The private jet's engines roar to life as Elena and I buckle into our seats. Through the window, I can see three black cars racing across the tarmac toward us, red and blue lights flashing.

"They're not going to make it," my pilot says calmly through the intercom. "We have clearance for immediate takeoff. Buckle up."

The jet accelerates down the runway. Elena grips the armrest so hard her knuckles turn white. I cover her hand with mine.

"We're going to be fine," I tell her, hoping it's true.

The cars are closer now, close enough that I can see men in suits jumping out, waving their arms, trying to stop us. But we're already lifting off, wheels leaving the ground, New York City falling away beneath us.

Elena lets out a breath she's been holding. "We actually made it."

"For now," I say, watching the city disappear into clouds. "But they'll be waiting when we land. We need a plan."

Elena turns to look at me, really look at me, and I see the question in her eyes. The same question everyone asks eventually: Why are you really helping me?

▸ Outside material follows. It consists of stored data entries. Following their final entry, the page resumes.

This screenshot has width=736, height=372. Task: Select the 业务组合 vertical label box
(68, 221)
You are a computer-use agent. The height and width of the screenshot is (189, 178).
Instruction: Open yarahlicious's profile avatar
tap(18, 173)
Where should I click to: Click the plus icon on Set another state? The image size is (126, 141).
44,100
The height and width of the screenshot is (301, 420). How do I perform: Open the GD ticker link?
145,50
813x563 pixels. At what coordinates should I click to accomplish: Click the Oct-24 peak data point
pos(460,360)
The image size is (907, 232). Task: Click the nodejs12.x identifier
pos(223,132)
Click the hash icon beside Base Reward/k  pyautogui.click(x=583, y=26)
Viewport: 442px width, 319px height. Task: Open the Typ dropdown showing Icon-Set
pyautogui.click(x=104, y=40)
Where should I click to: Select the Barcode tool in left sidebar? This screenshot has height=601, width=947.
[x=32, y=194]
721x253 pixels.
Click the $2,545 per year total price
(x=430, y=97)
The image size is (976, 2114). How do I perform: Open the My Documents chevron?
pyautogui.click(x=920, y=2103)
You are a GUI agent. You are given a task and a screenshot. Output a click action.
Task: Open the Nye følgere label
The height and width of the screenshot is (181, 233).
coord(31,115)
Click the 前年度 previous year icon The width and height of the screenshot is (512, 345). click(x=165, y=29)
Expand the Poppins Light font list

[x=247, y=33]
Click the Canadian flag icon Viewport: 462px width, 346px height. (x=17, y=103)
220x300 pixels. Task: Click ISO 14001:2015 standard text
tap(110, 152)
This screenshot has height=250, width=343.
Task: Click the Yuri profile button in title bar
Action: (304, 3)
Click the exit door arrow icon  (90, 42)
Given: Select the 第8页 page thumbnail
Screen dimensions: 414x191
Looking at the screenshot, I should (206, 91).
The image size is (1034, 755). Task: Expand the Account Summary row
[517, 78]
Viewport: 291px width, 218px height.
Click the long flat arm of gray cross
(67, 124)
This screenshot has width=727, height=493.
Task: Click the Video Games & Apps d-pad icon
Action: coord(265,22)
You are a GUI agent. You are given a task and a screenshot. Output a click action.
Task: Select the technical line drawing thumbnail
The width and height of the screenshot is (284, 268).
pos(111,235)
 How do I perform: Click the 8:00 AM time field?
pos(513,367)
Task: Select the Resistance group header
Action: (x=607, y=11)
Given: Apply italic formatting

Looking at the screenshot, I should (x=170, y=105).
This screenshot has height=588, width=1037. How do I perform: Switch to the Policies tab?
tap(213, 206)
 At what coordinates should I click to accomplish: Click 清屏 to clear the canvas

"You want to know my real reason," I say. It's not a question.

"Yes." Elena's voice is steady despite everything. "You said you know what it's like to be betrayed. But there's more to it than that, isn't there? You could have helped me anonymously. Instead, you revealed yourself, risked everything. Why?"

I lean back in my seat, studying this woman I've known for less than a day but feel like I've known forever. She deserves the truth.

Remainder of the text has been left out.